VetDC Inc.’s Tanovea (rabacfosadine injection) has received U.S. Food and Drug Administration’s full approval to treat lymphoma, a type of cancer, in dogs.

The regulator noted that Tanovea is the first conditionally approved new animal drug for dogs to achieve its full approval.

Lymphoma, also called lymphosarcoma, is a type of cancer of the lymph nodes and lymphatic system that can affect many species, including dogs. Lymphoma originates from white blood cells called lymphocytes. The cause of canine lymphoma is unknown.

In Tanovea, the active ingredient is rabacfosadine, a substance that kills rapidly growing cancer cells. The drug’s effectiveness and safety was demonstrated in a well-controlled clinical field study involving 158 dogs diagnosed with multicentric lymphoma with at least one enlarged peripheral lymph node.

The study found that Tanovea extended the median survival rate by 61 days and for dogs with a complete response to the drug, the median progression-free survival was extended to 168 days.

The drug comes in a concentrated form and, once diluted, is injected into a vein over a period of 30 minutes. The treatment is repeated every three weeks for up to a total of five administrations.

Only a licensed veterinarian can prescribe Tanovea because professional expertise is needed to correctly diagnose lymphoma in dogs, determine the best treatment, and manage potential side effects.

Tanovea received conditional approval under the MUMS program in December 2016. The agency had found the drug was safe for the intended purpose and had a “reasonable expectation of effectiveness” for treating lymphoma in dogs.

The conditional approval allowed the drug manufacturer to market Tanovea for a period of time while collecting additional study data to meet the “substantial evidence” standard of effectiveness for full approval.

The FDA’s MUMS program is intended to make more medications legally available to veterinarians and animal owners to treat minor animal species and uncommon diseases in the major animal species.

Tanovea is an injectable drug, while the FDA in January this year conditionally approved first oral tablet Laverdia-CA1 to treat dogs with lymphoma.
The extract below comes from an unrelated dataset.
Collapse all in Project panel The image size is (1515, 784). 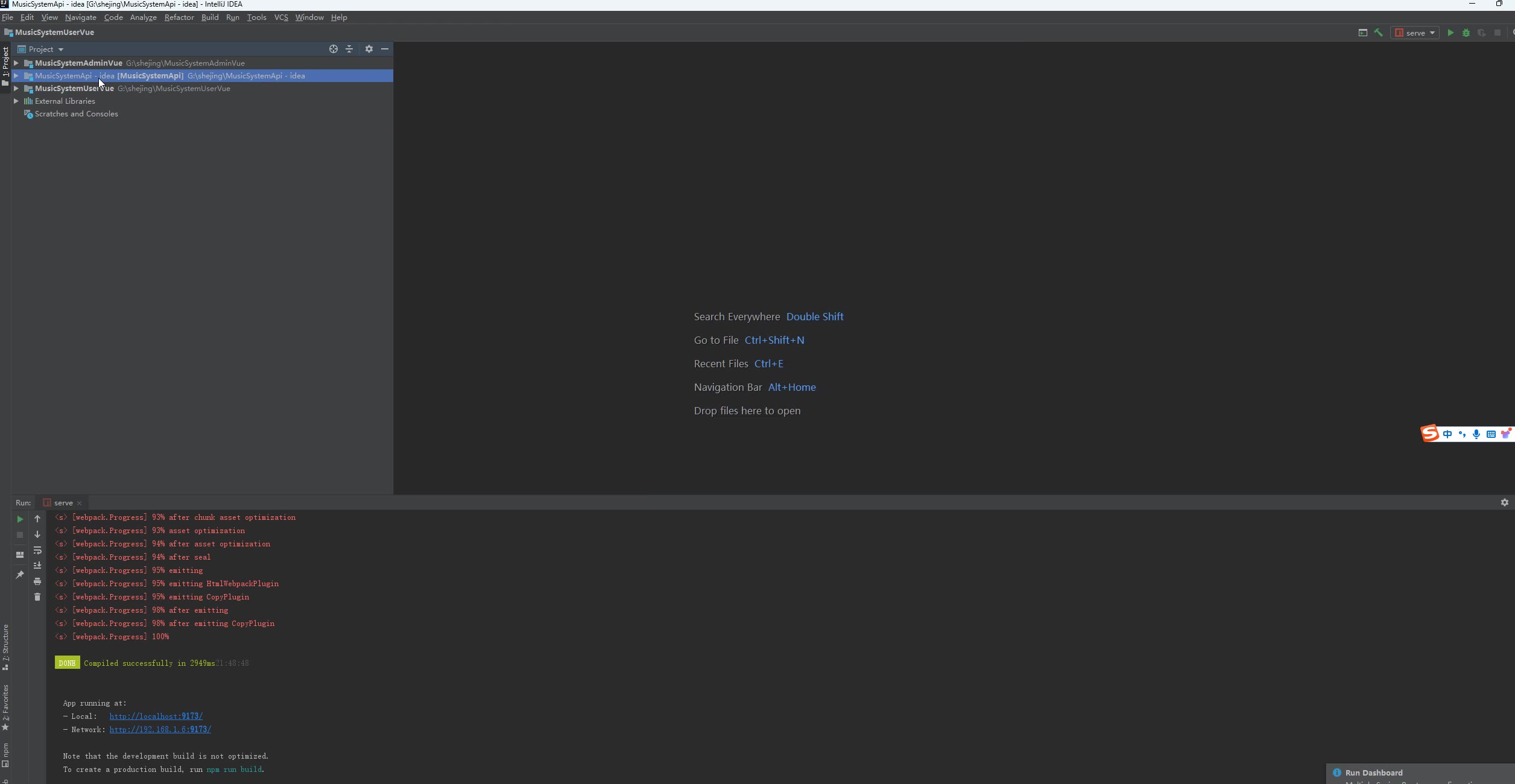pos(349,49)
Steven Solomon, director of the FDA’s Center for Veterinary Medicine, said, “While canine lymphoma affects fewer than 70,000 dogs in the U.S. annually, it accounts for up to 24 percent of all cancers in dogs, making it one of the most significant canine cancers. For the first time, dog owners have the assurance of a treatment that has fully met the FDA’s standards for effectiveness in dogs.”